MR. NEWFARMER: Thank you very much, Mick.
One of the policy levers that the international community has to influence the long-term growth prospects that Mick just outlined, of course, is international trade and what is going on at the WTO. We wanted to ask the question, well, what would a good WTO agreement look like, a good agreement on the Doha agenda?
So we did a global simulation that brought down tariff peaks in agriculture; brought down tariff peaks in manufacturing. It lowered averages. And we found out that a good agreement could boost incomes anywhere from US$270 billion to US$520 billion, depending on the assumptions. These models are open to interpretation because of assumptions, but basically, developing countries would stand to gain anywhere from half to two-thirds of the total benefit from a good Doha agreement. That's US$350 billion of additional income that we could expect in addition to normal growth, the income that normal growth would produce by 2015.
The importance of this is underscored when we look at the 140 million people that Gobind talked about at the beginning and the allocation of them. Remember, Africa, as Mick said, is one of the regions that is unlikely under current projections to meet the Millennium Development Goals. A good Doha agreement that lifted 140 million additional people out of poverty could markedly help Africa. Indeed, nearly half of the total projected increase of the number of people lifted above poverty would accrue in Africa.
But to realize the development promise of the Doha agenda means reducing the barriers that face poor people all over the world. And here, agriculture is a priority, particularly border protection and subsidies in the rich countries. Reducing protection on manufactures -- and here, tariffs tend to be higher in developing countries against developing country exporters as well.
And then, finally, low-income countries have to reduce their reliance on trade preferences and, indeed, work hard to increase the competitiveness of their exports.
Let me say a word about each one of these areas. In agriculture, one of the striking features about the international trading system is that developing countries have failed to penetrate agricultural markets of rich countries, in contrast to what they have done in virtually every other market. If you look, for example, at manufacturing, the developing countries' share of total world exports in manufacturing to rich countries has risen from about 12 percent to over 22 percent in 2000. Similarly, intraregional trade in developing countries has also expanded. So their share of manufactures in each others' markets has increased.
They also have increased in agriculture, but only in trade with each other. Meanwhile, exports to rich countries during this period have fallen.

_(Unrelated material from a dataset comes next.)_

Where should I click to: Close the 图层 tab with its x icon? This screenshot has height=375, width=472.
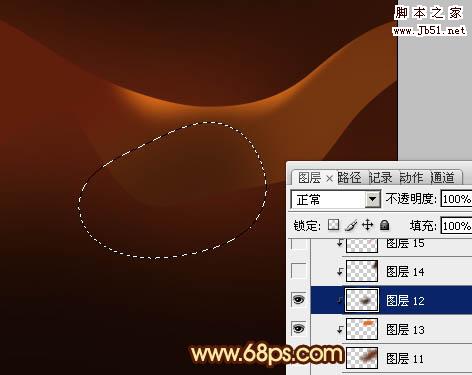click(x=329, y=179)
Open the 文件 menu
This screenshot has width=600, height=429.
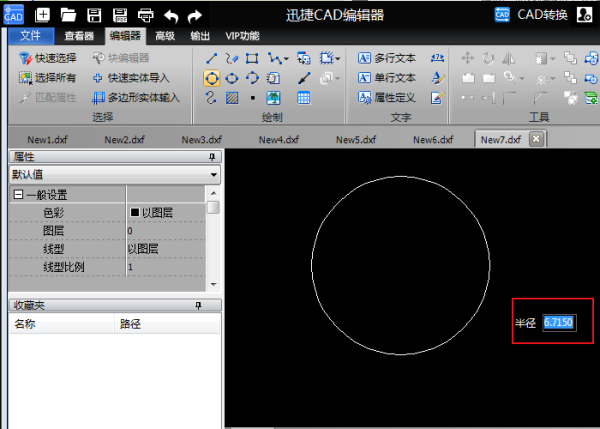(x=31, y=36)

One of the important reasons for this is that the high level of protection in rich country markets has remained virtually unchanged since the mid-1980s. This is a stark contrast to what has happened in manufacturing protection. Remember, at the end of World War II, in 1945, the average level of protection in manufactures globally was on the order of 40 percent. That's come down to about 4 percent today. Meanwhile, in agriculture, the level of protection has remained high, on the order of 60 percent.

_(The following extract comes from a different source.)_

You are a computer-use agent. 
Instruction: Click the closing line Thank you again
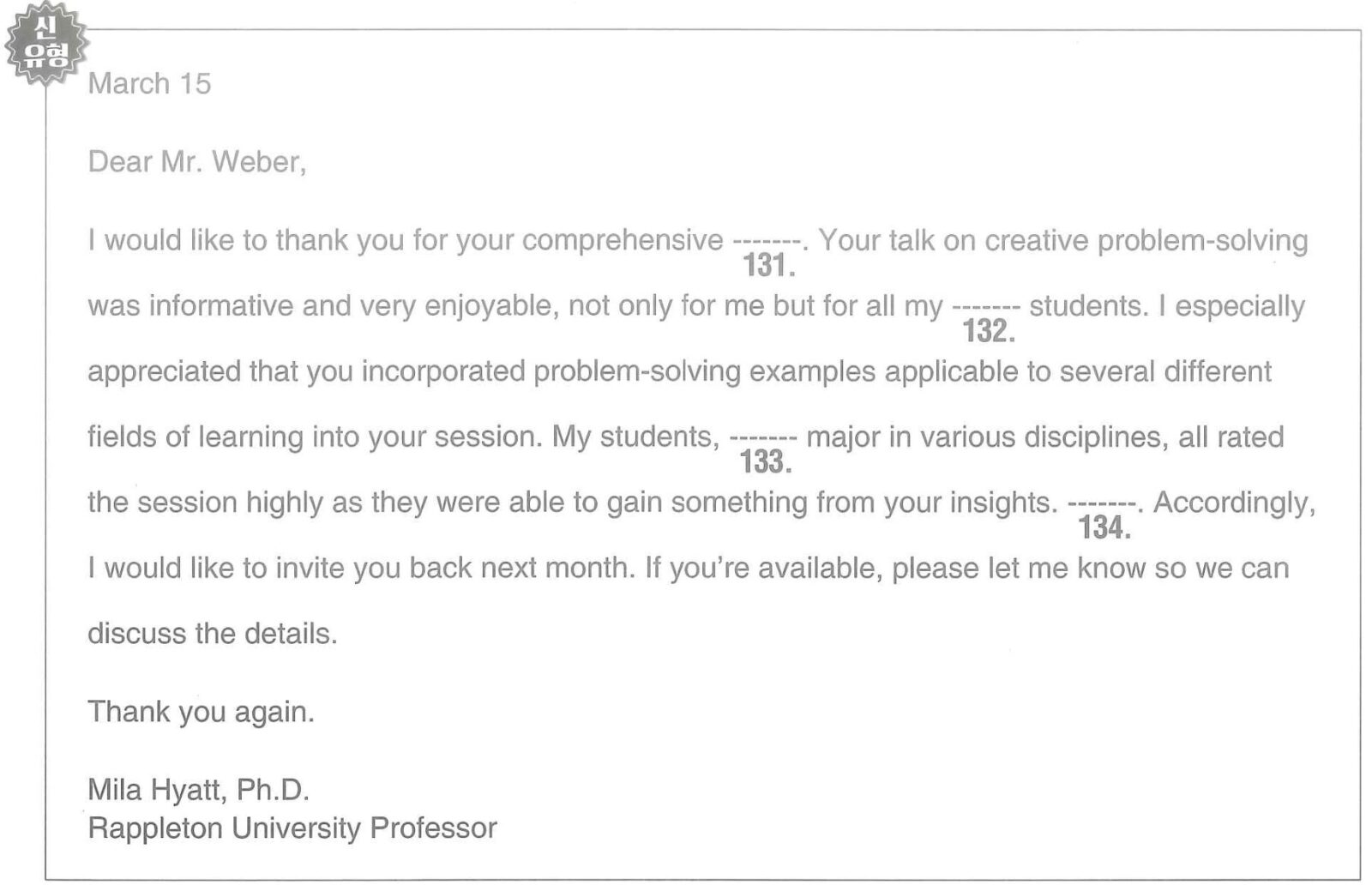(x=201, y=713)
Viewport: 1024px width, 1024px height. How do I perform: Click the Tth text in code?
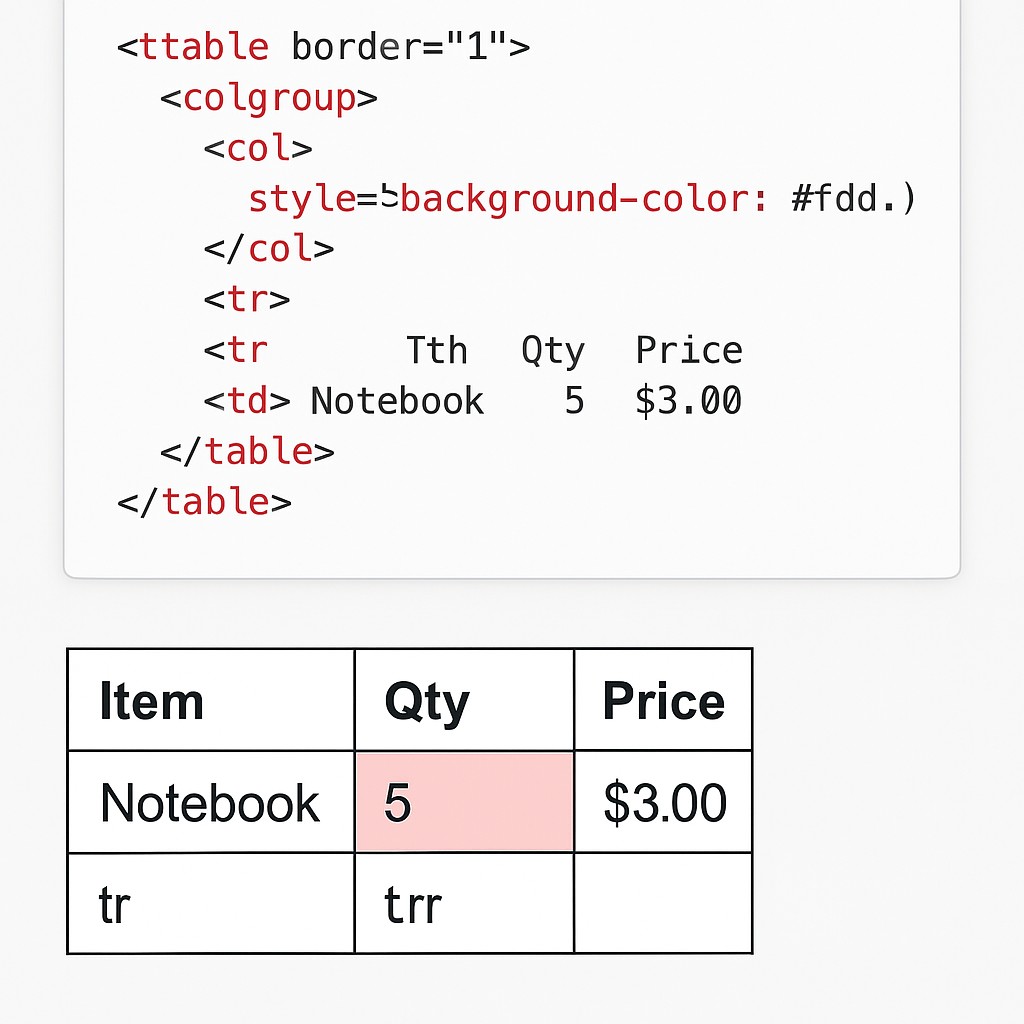pyautogui.click(x=437, y=350)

This graph shows the producer support, that is, the level of protection that rich country farmers get in the U.S., Japan and other industrial countries -- that's Switzerland, Norway, and the like -- divided between border protection and direct subsidies from the treasury. And as you can see, in the U.S., the average level of protection is on the order of 35 or so percent by this measure. In the EU, it's substantially higher, and, of course, Japan is the highest of all, save for Norway, Switzerland and so forth.

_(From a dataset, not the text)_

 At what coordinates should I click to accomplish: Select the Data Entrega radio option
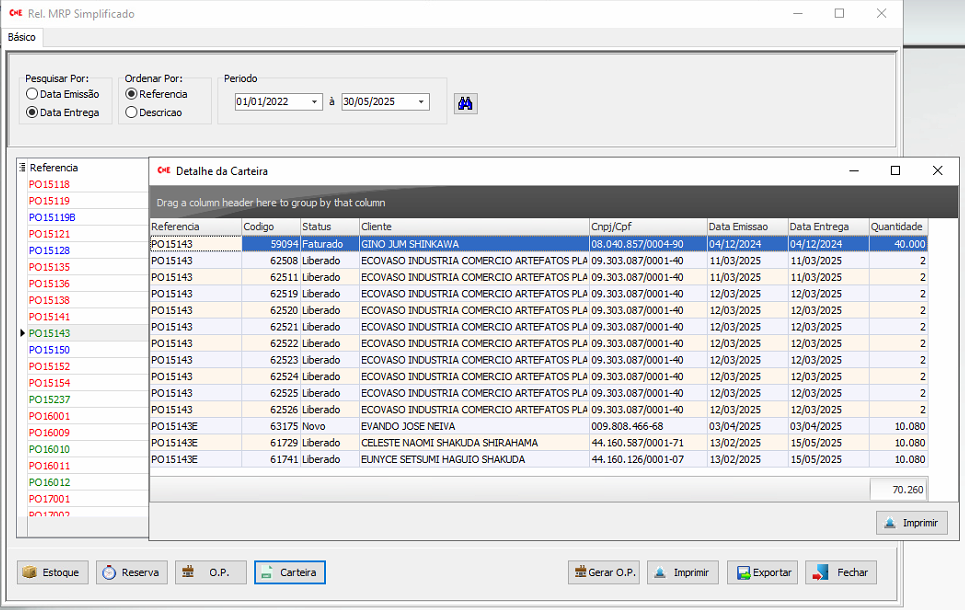33,113
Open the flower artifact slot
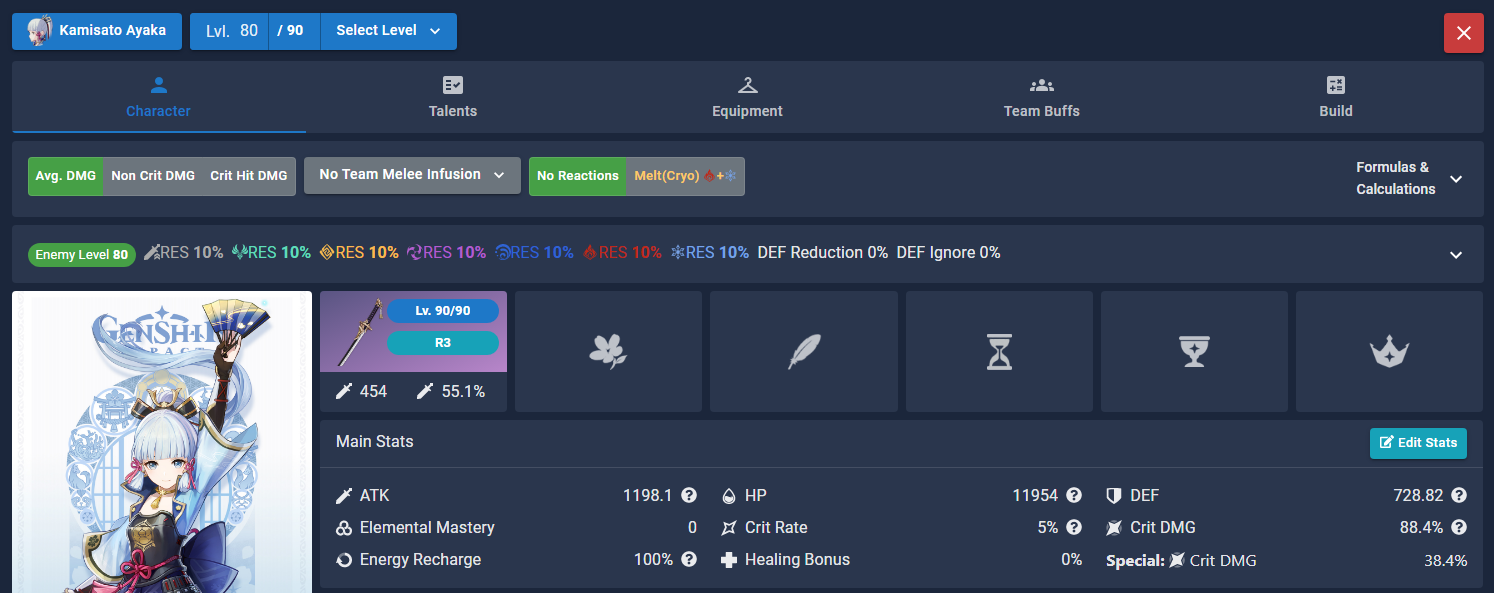Image resolution: width=1494 pixels, height=593 pixels. (608, 351)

The other remarkable thing about this is that the level of protection has remained virtually unchanged. This is quite a sharp contrast to what has happened in developing countries. This shows the average tariffs for agriculture in developing countries, and they have gradually brought down their tariffs. They are still high, but they brought it down rather substantially in the 1990s. And that explains, in part, the pattern that I showed you a bit earlier about the increasing cross-penetration and trade in agricultural markets in developing countries.
Similarly, in manufacturing, there are inequities in the global trading system which work to the disadvantage of developing countries. This graph shows the average tariffs industrial countries charge to exporters from different regions. Industrial countries charge each other about 1 percent on their trade. They charge, however, East Asia 5 percent, and in South Asia, about 8 percent.
What does this mean? This means that a country like Mongolia, exporting into the United States, pays the same level to U.S. tariff authorities as does Norway, even though Mongolia exports to the United States one-twentieth of what Norway does. Or, to flip that around, looking at it differently, it means that a country like Uruguay exports into the U.K. market and pays eight times what exporters from the United States pay. So there is a fundamental inequity in the international trading system that Doha can address.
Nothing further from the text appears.